■ **How to complete this task**: Transcribe the listing in full. Keep every line exactly as it stands.

◆ ◆ ◆ ◆

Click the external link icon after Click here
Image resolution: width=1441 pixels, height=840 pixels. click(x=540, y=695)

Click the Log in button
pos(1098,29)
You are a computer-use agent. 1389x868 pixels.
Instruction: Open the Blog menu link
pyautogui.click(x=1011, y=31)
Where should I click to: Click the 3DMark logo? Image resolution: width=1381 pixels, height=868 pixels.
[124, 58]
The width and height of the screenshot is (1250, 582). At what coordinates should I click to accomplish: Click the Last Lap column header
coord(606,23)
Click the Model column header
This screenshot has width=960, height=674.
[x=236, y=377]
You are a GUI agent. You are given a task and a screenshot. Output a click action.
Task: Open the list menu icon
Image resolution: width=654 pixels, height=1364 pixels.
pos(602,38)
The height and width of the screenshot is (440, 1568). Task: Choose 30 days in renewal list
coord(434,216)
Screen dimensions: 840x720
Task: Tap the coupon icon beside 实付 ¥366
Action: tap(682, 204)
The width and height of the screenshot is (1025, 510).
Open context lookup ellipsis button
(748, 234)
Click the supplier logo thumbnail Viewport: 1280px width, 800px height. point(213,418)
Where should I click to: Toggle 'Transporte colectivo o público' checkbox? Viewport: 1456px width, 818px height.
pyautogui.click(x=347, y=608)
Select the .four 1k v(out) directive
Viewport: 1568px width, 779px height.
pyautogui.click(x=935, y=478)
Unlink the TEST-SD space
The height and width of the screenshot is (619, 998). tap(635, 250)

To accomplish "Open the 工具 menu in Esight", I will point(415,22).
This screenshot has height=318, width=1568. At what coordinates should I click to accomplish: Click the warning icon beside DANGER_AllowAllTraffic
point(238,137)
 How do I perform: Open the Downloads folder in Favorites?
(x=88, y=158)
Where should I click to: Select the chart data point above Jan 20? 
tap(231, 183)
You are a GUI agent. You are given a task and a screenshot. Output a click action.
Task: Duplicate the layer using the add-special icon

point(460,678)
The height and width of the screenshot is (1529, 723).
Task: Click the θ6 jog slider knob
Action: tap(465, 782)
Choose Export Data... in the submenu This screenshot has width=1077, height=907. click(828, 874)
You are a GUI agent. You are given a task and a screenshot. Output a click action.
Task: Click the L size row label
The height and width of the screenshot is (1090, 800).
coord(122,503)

◆ ◆ ◆ ◆

■ **Answer**:
Click the external link icon after Click here
Image resolution: width=1441 pixels, height=840 pixels. click(x=540, y=695)

Click the Log in button
pos(1098,29)
You are a computer-use agent. 1389x868 pixels.
Instruction: Open the Blog menu link
pyautogui.click(x=1011, y=31)
Where should I click to: Click the 3DMark logo? Image resolution: width=1381 pixels, height=868 pixels.
[124, 58]
The width and height of the screenshot is (1250, 582). At what coordinates should I click to accomplish: Click the Last Lap column header
coord(606,23)
Click the Model column header
This screenshot has width=960, height=674.
[x=236, y=377]
You are a GUI agent. You are given a task and a screenshot. Output a click action.
Task: Open the list menu icon
Image resolution: width=654 pixels, height=1364 pixels.
pos(602,38)
The height and width of the screenshot is (440, 1568). Task: Choose 30 days in renewal list
coord(434,216)
Screen dimensions: 840x720
Task: Tap the coupon icon beside 实付 ¥366
Action: tap(682, 204)
The width and height of the screenshot is (1025, 510).
Open context lookup ellipsis button
(748, 234)
Click the supplier logo thumbnail Viewport: 1280px width, 800px height. point(213,418)
Where should I click to: Toggle 'Transporte colectivo o público' checkbox? Viewport: 1456px width, 818px height.
pyautogui.click(x=347, y=608)
Select the .four 1k v(out) directive
Viewport: 1568px width, 779px height.
pyautogui.click(x=935, y=478)
Unlink the TEST-SD space
The height and width of the screenshot is (619, 998). tap(635, 250)

To accomplish "Open the 工具 menu in Esight", I will point(415,22).
This screenshot has height=318, width=1568. At what coordinates should I click to accomplish: Click the warning icon beside DANGER_AllowAllTraffic
point(238,137)
 How do I perform: Open the Downloads folder in Favorites?
(x=88, y=158)
Where should I click to: Select the chart data point above Jan 20? 
tap(231, 183)
You are a GUI agent. You are given a task and a screenshot. Output a click action.
Task: Duplicate the layer using the add-special icon

point(460,678)
The height and width of the screenshot is (1529, 723).
Task: Click the θ6 jog slider knob
Action: tap(465, 782)
Choose Export Data... in the submenu This screenshot has width=1077, height=907. click(828, 874)
You are a GUI agent. You are given a task and a screenshot. Output a click action.
Task: Click the L size row label
The height and width of the screenshot is (1090, 800).
coord(122,503)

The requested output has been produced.